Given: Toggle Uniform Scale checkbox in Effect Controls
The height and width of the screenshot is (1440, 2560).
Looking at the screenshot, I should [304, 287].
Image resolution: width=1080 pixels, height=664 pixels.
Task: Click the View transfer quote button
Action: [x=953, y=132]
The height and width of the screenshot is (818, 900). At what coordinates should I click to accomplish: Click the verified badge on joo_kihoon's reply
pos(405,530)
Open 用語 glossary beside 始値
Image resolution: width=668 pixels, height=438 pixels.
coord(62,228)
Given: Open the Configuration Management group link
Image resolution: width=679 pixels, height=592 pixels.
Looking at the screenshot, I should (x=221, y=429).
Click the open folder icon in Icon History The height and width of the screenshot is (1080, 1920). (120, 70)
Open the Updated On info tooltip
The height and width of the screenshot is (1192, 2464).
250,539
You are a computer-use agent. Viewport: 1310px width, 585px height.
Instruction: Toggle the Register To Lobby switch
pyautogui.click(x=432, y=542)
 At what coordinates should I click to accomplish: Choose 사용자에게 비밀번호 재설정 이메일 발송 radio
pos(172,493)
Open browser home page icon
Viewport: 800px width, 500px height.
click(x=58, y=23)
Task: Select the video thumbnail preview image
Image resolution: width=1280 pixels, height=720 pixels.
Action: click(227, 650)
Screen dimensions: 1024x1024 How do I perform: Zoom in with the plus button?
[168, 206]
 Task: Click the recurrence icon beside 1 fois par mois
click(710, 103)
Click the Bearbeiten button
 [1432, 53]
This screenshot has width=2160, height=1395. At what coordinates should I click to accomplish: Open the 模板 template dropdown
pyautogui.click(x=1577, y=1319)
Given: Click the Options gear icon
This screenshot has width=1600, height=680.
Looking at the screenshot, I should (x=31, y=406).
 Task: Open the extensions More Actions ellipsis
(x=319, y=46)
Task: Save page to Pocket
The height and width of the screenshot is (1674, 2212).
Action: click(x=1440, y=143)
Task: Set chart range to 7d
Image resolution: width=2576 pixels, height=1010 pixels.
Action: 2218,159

Task requirements =>
Print the records above word for word, every line as it stands.

Correct output =>
Given: Toggle Uniform Scale checkbox in Effect Controls
The height and width of the screenshot is (1440, 2560).
Looking at the screenshot, I should [304, 287].
Image resolution: width=1080 pixels, height=664 pixels.
Task: Click the View transfer quote button
Action: [x=953, y=132]
The height and width of the screenshot is (818, 900). At what coordinates should I click to accomplish: Click the verified badge on joo_kihoon's reply
pos(405,530)
Open 用語 glossary beside 始値
Image resolution: width=668 pixels, height=438 pixels.
coord(62,228)
Given: Open the Configuration Management group link
Image resolution: width=679 pixels, height=592 pixels.
Looking at the screenshot, I should (x=221, y=429).
Click the open folder icon in Icon History The height and width of the screenshot is (1080, 1920). (120, 70)
Open the Updated On info tooltip
The height and width of the screenshot is (1192, 2464).
250,539
You are a computer-use agent. Viewport: 1310px width, 585px height.
Instruction: Toggle the Register To Lobby switch
pyautogui.click(x=432, y=542)
 At what coordinates should I click to accomplish: Choose 사용자에게 비밀번호 재설정 이메일 발송 radio
pos(172,493)
Open browser home page icon
Viewport: 800px width, 500px height.
click(x=58, y=23)
Task: Select the video thumbnail preview image
Image resolution: width=1280 pixels, height=720 pixels.
Action: click(227, 650)
Screen dimensions: 1024x1024 How do I perform: Zoom in with the plus button?
[168, 206]
 Task: Click the recurrence icon beside 1 fois par mois
click(710, 103)
Click the Bearbeiten button
 [1432, 53]
This screenshot has width=2160, height=1395. At what coordinates should I click to accomplish: Open the 模板 template dropdown
pyautogui.click(x=1577, y=1319)
Given: Click the Options gear icon
This screenshot has width=1600, height=680.
Looking at the screenshot, I should (x=31, y=406).
 Task: Open the extensions More Actions ellipsis
(x=319, y=46)
Task: Save page to Pocket
The height and width of the screenshot is (1674, 2212).
Action: click(x=1440, y=143)
Task: Set chart range to 7d
Image resolution: width=2576 pixels, height=1010 pixels.
Action: 2218,159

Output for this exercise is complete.